In Japan, Korea and Malaysia, credit guarantee institutions are subsidized by their national governments. In Taiwan and Thailand, allocation is on an irregular basis. In Indonesia, Sri Lanka and Nepal, there is hardly a budget allocation as in the case of the Philippines. In the case of GFSME, there has been no annual infusion since the establishment of its seed fund in 1983. On the contrary, the agency has remitted  back to the government over the years in cash an amount more than its original seed fund.

The third issue of leveraging and impact as it applies to the Philippine credit guarantee system, thus is like blaming the ant for failing to carry the mountain. Critics view the system as ineffectual because only a very small proportion of less than two percent of total lending to SMEs is guaranteed. But with the resources available to local credit guarantee programs, the metaphor is appropriate.

Admittedly, the Philippine credit guarantee system is still a work in progress.
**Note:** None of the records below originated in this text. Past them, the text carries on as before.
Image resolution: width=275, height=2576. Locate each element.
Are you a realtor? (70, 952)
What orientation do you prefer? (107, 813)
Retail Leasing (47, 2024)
For a better appriciation of what it could accomplish, GFSME's experience is instructive.

GFSME's PhP300 million seed fund has guaranteed more than PhP6 billion in  loans to SMEs as of yearend 1999. Without additional fund infusions, the Fund has grown more than three times, into a little more than a billion pesos despite earlier mentioned remittances to the national government, and after paying almost a quarter of a billion pesos in guarantee calls, about 4% of total guarantee approvals.

In short, GFSME has leveraged its funds at least twenty times. It grew without subsidies at a rate that enabled it to easily absorbed cash payouts of about twice its original size. More tellingly, it remains on solid financial footing despite the recent crisis that brought down to their knees some local small and medium sized banks with more resources than it has. It is sustainable and it has the support of the market.

Of course, the need of new funds in the future cannot be ruled out, especially in response to catastrophic situations, as did many Asian economies in the aftermath of  the 1997 crisis. But that only means some form of credit-reinsurance must be set in place.

Whether GFSME's experience in particular defines success may be debatable but it certainly indicates that something good was accomplished. At the very least, it provides ample proof that the conflicting views about credit guarantees can be finely balanced to create a "sweet spot" where the beneficial effects of the concept outweigh its risk and costs.

And certainly, those who have successfully used credit guarantees in their economic strategies must have confronted the same issues that now challenge the local credit guarantee system. But they must have decided that you could do a lot with a half-full glass, and that credit guarantees are as good as any business as long as you treat it with the seriousness it deserves.